**PROBLEM TO SOLVE:**
Your task is to restate the listing word for word without the pictures.
**** RECORDS PROVIDED
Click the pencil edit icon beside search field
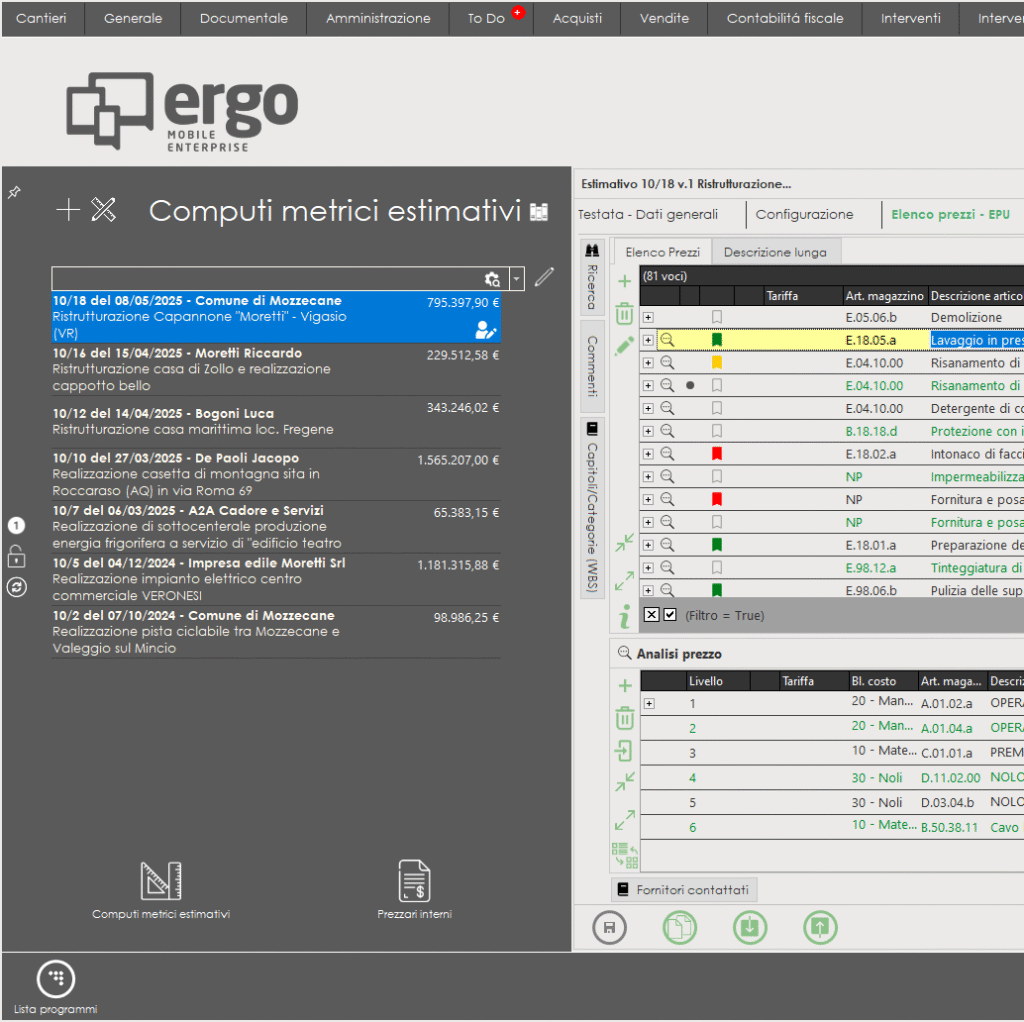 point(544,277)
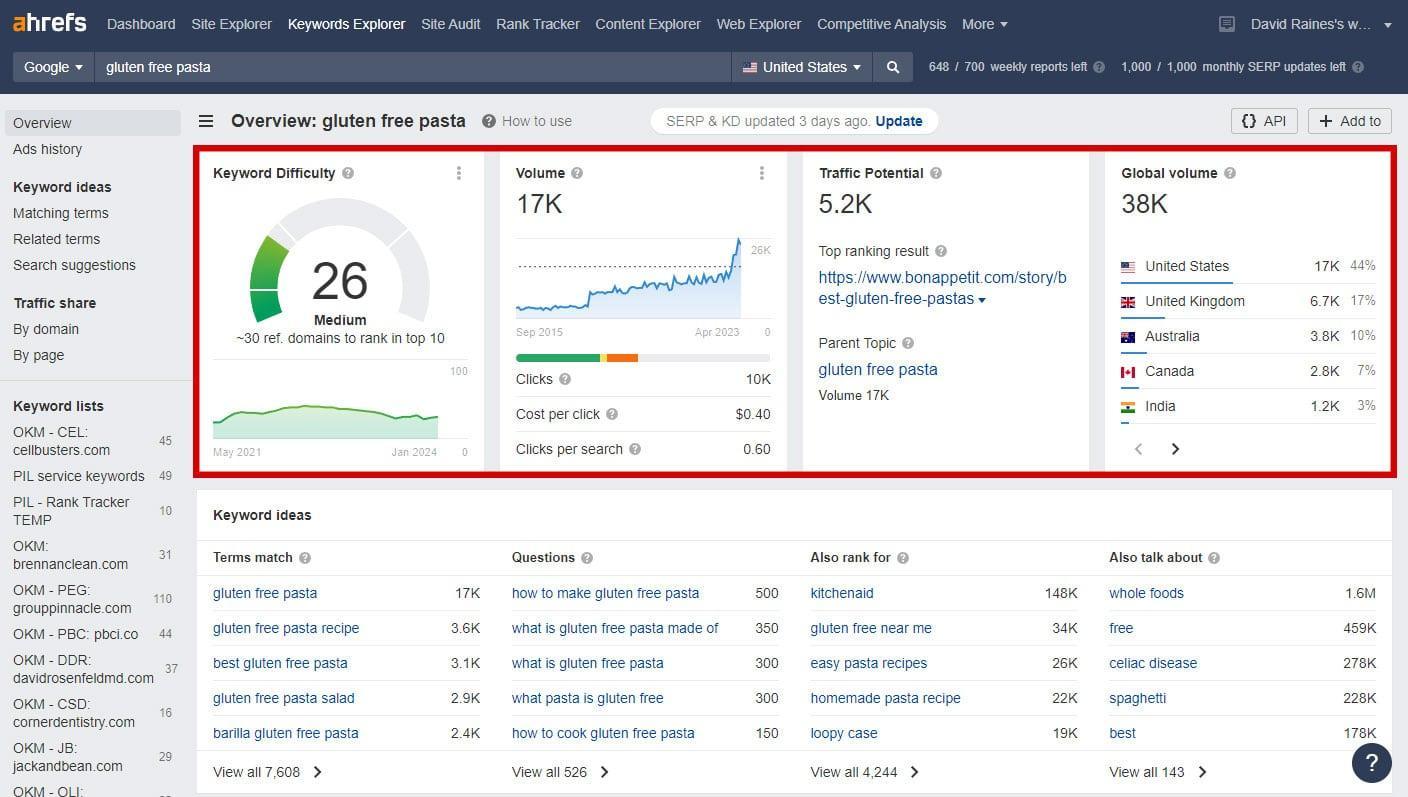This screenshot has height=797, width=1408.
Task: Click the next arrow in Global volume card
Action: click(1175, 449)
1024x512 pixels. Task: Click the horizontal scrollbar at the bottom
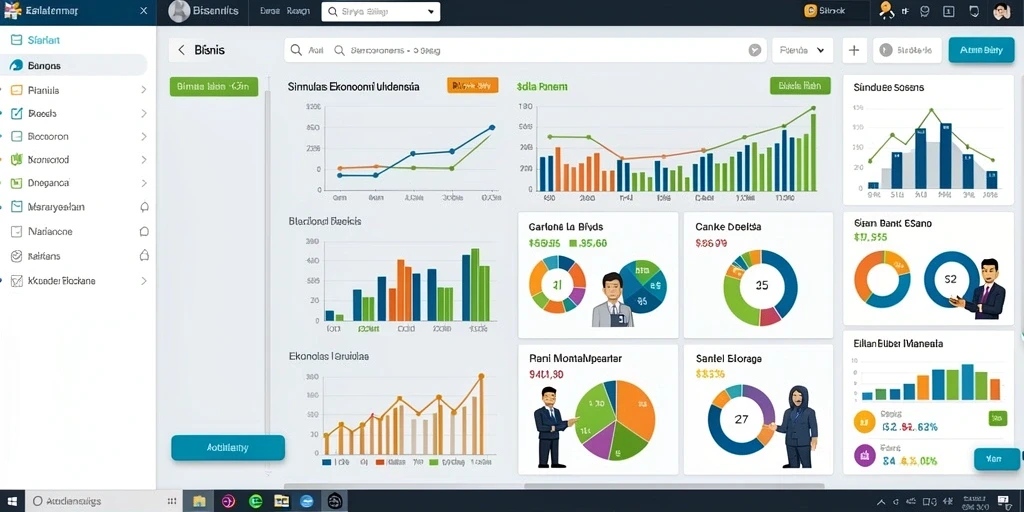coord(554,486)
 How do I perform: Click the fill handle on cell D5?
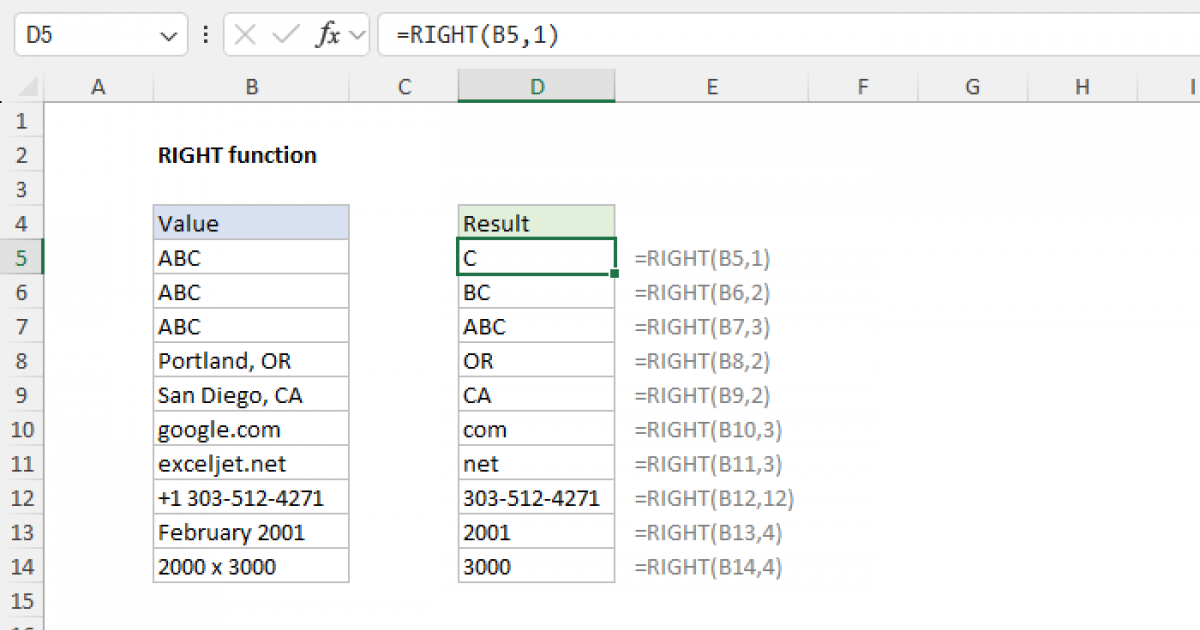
********
**RESPONSE FOR THIS EXERCISE:**
Click the pencil edit icon beside search field
 point(544,277)
This screenshot has height=797, width=1408.
Task: Click the next arrow in Global volume card
Action: click(1175, 449)
1024x512 pixels. Task: Click the horizontal scrollbar at the bottom
coord(554,486)
 How do I perform: Click the fill handle on cell D5?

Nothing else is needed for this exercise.